Wall Street posts three-week losing streak as Iran war batters sentiment
- US dollar softness and rate repricing support gold, but volatility keeps upside extension uncertain.
- Gold holds key technical levels near $5,000 as breakout or rejection risk grows.
- US jobs and CPI data this week will decide whether Friday’s rally can extend.
We saw a big risk rally in the markets on Friday, with crypto, indices, and gold all rallying, while the US dollar dropped as investors shifted out of defensive positioning. While the recovery was impressive, the key question now is: can these markets extend their gains? In the first half of Monday’s trade, we had a bit of a mixed session where the US dollar continued to fall, while US index futures gave up their earlier gains.

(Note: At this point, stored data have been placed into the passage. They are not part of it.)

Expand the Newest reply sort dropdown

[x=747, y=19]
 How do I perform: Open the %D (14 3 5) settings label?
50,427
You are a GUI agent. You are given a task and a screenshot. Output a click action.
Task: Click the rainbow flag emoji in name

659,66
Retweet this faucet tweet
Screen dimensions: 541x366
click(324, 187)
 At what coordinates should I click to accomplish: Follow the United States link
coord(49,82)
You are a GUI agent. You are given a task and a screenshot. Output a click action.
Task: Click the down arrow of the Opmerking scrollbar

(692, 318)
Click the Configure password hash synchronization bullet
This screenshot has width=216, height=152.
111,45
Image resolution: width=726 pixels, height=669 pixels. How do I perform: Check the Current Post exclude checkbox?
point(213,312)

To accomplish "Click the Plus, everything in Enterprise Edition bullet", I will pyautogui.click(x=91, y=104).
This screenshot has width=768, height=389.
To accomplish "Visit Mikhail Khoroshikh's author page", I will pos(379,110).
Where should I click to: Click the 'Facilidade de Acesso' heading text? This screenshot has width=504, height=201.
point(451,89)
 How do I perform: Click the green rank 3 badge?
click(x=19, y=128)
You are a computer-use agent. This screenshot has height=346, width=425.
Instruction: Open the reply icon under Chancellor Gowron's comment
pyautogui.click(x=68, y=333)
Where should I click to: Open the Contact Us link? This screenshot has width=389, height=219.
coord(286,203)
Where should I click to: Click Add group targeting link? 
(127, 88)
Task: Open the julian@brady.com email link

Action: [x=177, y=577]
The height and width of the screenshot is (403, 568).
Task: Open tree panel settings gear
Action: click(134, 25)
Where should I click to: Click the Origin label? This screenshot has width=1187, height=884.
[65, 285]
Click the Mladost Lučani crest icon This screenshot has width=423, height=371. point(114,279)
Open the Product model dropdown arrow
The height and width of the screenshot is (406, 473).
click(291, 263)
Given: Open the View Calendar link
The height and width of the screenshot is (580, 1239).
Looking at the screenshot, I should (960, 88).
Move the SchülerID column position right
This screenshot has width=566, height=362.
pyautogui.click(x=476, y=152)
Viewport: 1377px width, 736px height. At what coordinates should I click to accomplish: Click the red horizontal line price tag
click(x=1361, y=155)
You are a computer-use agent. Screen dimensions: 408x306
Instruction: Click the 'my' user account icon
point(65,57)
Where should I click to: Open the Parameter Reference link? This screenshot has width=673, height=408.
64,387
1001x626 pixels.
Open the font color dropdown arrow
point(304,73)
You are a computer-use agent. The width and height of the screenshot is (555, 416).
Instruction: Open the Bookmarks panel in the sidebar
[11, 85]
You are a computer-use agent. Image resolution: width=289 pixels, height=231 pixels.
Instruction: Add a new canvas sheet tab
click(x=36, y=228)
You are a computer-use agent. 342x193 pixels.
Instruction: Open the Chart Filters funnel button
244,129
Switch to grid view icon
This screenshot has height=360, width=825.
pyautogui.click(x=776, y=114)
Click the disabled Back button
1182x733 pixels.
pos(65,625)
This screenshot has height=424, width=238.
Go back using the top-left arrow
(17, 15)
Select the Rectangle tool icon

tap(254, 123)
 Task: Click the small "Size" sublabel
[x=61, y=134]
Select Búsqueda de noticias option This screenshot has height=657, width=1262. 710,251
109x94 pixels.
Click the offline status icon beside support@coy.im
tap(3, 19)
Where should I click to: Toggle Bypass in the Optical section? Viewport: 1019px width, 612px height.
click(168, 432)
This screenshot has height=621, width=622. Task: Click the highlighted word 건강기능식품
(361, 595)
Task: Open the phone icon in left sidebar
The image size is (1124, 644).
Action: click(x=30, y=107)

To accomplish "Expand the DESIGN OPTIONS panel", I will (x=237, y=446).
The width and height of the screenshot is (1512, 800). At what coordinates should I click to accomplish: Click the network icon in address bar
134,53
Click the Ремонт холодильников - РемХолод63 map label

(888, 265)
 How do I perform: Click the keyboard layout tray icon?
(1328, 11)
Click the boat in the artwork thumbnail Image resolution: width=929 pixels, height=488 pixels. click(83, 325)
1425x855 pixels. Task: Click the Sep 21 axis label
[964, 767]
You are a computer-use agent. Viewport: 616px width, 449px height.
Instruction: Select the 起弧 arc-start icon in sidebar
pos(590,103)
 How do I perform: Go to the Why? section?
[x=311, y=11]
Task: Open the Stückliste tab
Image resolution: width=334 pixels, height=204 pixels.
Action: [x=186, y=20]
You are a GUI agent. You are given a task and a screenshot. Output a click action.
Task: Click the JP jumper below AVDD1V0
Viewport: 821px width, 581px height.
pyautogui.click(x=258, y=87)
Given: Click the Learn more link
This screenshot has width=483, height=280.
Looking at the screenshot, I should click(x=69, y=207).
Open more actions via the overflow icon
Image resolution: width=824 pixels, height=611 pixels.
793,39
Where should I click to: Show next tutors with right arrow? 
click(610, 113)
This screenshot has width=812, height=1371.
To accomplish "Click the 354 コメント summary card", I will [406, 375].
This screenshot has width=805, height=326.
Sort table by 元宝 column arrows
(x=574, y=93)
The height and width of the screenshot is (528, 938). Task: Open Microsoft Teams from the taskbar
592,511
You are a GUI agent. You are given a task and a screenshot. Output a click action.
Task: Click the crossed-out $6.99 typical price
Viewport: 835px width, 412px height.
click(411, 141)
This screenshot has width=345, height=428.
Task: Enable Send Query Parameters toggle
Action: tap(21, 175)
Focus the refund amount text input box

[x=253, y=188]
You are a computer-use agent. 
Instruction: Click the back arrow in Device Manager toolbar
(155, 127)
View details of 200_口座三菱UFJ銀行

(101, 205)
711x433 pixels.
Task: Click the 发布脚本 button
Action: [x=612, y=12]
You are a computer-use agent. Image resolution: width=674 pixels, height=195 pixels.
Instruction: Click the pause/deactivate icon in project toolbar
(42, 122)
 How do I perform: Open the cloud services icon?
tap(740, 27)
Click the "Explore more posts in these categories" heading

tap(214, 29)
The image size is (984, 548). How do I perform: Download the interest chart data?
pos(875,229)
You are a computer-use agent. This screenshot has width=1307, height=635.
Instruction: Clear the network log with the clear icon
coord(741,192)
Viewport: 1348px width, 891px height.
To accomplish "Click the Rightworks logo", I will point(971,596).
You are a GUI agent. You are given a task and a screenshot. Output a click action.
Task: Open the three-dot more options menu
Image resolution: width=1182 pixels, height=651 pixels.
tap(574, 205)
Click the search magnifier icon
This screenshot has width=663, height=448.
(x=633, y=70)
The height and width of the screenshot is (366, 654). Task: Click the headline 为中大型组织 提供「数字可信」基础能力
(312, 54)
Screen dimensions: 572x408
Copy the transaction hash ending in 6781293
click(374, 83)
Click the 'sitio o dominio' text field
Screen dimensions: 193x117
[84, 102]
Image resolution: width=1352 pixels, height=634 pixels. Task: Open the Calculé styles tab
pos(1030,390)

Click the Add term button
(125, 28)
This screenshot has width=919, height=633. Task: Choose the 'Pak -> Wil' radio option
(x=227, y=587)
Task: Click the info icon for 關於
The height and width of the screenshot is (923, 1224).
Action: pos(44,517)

Gold and silver retained most of their earlier advances, holding around key technical levels. With China apparently telling banks to curb exposure to US Treasurys, this could only mean more room for gold in their reserves. Meanwhile, traders will be looking ahead to key US jobs data on Wednesday and CPI on Friday.
What to Watch Out for This Week
Last week, the US dollar was mostly bid mainly due to the risk-off tone that had hurt stocks, cryptos, and metals for much of the week, before dip buyers emerged on Friday, which also allowed the US dollar to show a delayed reaction to some softer labour market data released earlier in the week. The re-pricing of lower US interest rates took the sting out of the defensive rally in the US dollar at the end of last week.
This could leave the US dollar vulnerable in the upcoming US jobs data on Wednesday. As a result, this should provide a supportive macro backdrop for gold and silver. But heightened volatility in recent weeks means nothing should be taken for granted, as it could be that we have already seen the top for precious metals.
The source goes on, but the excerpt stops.